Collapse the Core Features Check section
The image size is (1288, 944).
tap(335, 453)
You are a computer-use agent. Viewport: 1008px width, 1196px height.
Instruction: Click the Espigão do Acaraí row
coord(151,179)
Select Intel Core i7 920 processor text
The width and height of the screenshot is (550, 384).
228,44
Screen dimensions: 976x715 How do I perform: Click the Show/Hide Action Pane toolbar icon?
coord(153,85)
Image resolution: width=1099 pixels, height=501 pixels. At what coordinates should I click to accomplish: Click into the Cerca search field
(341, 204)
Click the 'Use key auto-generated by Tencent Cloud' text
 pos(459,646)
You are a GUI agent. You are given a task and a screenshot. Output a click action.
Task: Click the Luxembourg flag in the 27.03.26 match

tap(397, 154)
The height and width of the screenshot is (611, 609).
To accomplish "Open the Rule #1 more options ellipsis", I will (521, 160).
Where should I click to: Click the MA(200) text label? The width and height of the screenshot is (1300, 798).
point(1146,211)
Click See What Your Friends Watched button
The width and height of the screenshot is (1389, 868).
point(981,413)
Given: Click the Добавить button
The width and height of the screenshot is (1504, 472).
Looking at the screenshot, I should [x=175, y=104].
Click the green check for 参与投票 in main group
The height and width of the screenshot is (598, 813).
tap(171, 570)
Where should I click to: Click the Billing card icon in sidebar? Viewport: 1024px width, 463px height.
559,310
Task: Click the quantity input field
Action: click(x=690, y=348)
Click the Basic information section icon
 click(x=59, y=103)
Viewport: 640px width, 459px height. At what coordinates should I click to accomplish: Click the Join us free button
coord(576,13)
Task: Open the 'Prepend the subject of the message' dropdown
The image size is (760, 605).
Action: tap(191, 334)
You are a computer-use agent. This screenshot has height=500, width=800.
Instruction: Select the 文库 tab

INSTRUCTIONS TO FOLLOW: Retype every record above exactly as it stands.

EXPECTED ANSWER:
Collapse the Core Features Check section
The image size is (1288, 944).
tap(335, 453)
You are a computer-use agent. Viewport: 1008px width, 1196px height.
Instruction: Click the Espigão do Acaraí row
coord(151,179)
Select Intel Core i7 920 processor text
The width and height of the screenshot is (550, 384).
228,44
Screen dimensions: 976x715 How do I perform: Click the Show/Hide Action Pane toolbar icon?
coord(153,85)
Image resolution: width=1099 pixels, height=501 pixels. At what coordinates should I click to accomplish: Click into the Cerca search field
(341, 204)
Click the 'Use key auto-generated by Tencent Cloud' text
 pos(459,646)
You are a GUI agent. You are given a task and a screenshot. Output a click action.
Task: Click the Luxembourg flag in the 27.03.26 match

tap(397, 154)
The height and width of the screenshot is (611, 609).
To accomplish "Open the Rule #1 more options ellipsis", I will (521, 160).
Where should I click to: Click the MA(200) text label? The width and height of the screenshot is (1300, 798).
point(1146,211)
Click See What Your Friends Watched button
The width and height of the screenshot is (1389, 868).
point(981,413)
Given: Click the Добавить button
The width and height of the screenshot is (1504, 472).
Looking at the screenshot, I should [x=175, y=104].
Click the green check for 参与投票 in main group
The height and width of the screenshot is (598, 813).
tap(171, 570)
Where should I click to: Click the Billing card icon in sidebar? Viewport: 1024px width, 463px height.
559,310
Task: Click the quantity input field
Action: click(x=690, y=348)
Click the Basic information section icon
 click(x=59, y=103)
Viewport: 640px width, 459px height. At what coordinates should I click to accomplish: Click the Join us free button
coord(576,13)
Task: Open the 'Prepend the subject of the message' dropdown
The image size is (760, 605).
Action: tap(191, 334)
You are a computer-use agent. This screenshot has height=500, width=800.
Instruction: Select the 文库 tab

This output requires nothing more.